Who Faces the Greatest Risk?
NEC primarily affects:
- Infants born before 32 weeks of gestation
- Infants with very low birth weight (under 1,500 grams, or approximately 3.3 pounds)
- Infants born before 28 weeks of gestation face the highest risk — estimates of NEC incidence in this group range from 5% to 12%
Infants born at full term or near-term are far less likely to develop NEC, though rare cases do occur.
What You Can Do Now
- Ask the neonatal team today the five questions listed above. Write them down and bring them to your next conversation with the neonatologist or attending physician.
- If you are able to pump breast milk, speak with the NICU lactation consultant about how to maximize your milk supply. Even small amounts of your own milk may provide protection. NICUs can assist with pumping schedules and equipment.
- Ask whether pasteurized donor human milk is available at the facility and whether your insurance covers it. Not all NICUs have milk bank access, and not all insurance plans cover donor milk costs.
- Take notes during medical conversations — ask if you can record them or bring a support person who can help document discussions about your baby’s care plan.

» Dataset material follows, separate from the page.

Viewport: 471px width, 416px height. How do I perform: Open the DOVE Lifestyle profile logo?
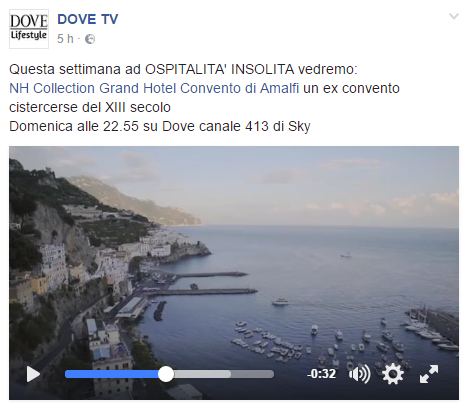(29, 29)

- If you feel your concerns about NEC risk are not being taken seriously, you can request a meeting with the attending neonatologist or the hospital patient advocate. Hospitals have formal care escalation pathways.
Cost and Access: What Patients Should Know
Donor human milk from milk banks is typically more expensive than cow’s milk-based formula, and insurance coverage varies. Many NICUs absorb the cost for the highest-risk infants; others charge families the difference. Ask your neonatology team and hospital billing department specifically about donor milk coverage under your plan.

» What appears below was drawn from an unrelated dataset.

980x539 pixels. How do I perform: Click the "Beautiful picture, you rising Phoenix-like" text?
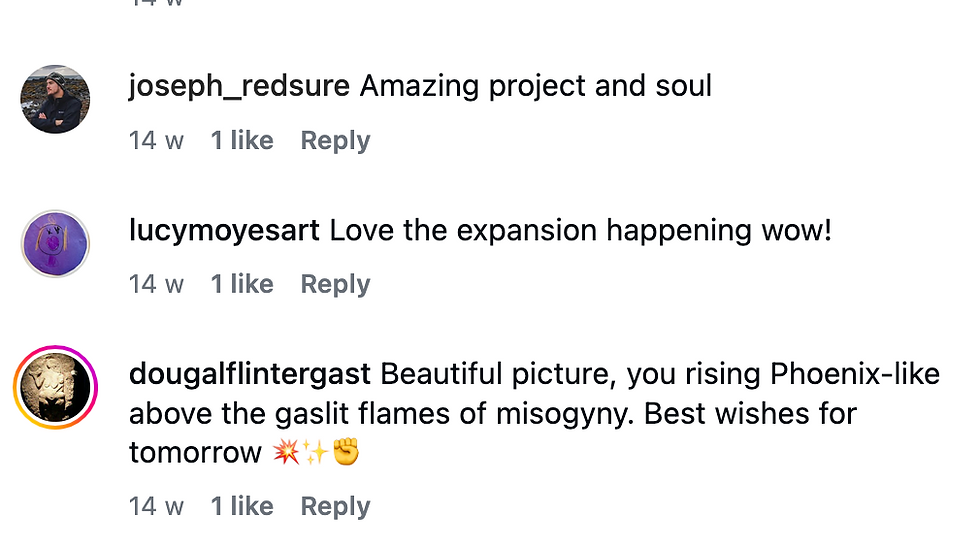[x=660, y=375]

NEC treatment — including surgery when required — is covered under standard insurance and under Medicaid. The cost of NEC treatment and its long-term consequences for the child can be substantial; families who believe their child’s NEC resulted from inadequate warnings about formula risk may wish to consult an attorney about their legal options, given the active multidistrict litigation and the recent jury verdicts.
What Happens Next
The federal multidistrict litigation in the Northern District of Illinois is expected to continue through 2026, with additional bellwether trials that may shape eventual settlement discussions. State court litigation is proceeding separately in multiple jurisdictions.
Families affected by NEC remain in contact with neonatal and surgical follow-up care; long-term outcomes for NEC survivors depend on the extent of intestinal involvement and whether surgical resection was required.
MedicalDaily will continue reporting on NEC litigation developments, policy changes related to human milk access in NICUs, and new research on premature infant nutrition.
The Bottom Line
If your premature baby is in the NICU and receiving cow’s milk-based formula, the medical evidence and existing AAP guidance support asking direct questions about whether human donor milk is available and whether your baby’s NEC risk has been explicitly communicated. You do not need to be adversarial — but you do have both the right and the medical rationale to ask these questions. NEC is often preventable, and the most powerful tool parents have right now is an informed conversation with their neonatal care team before symptoms appear.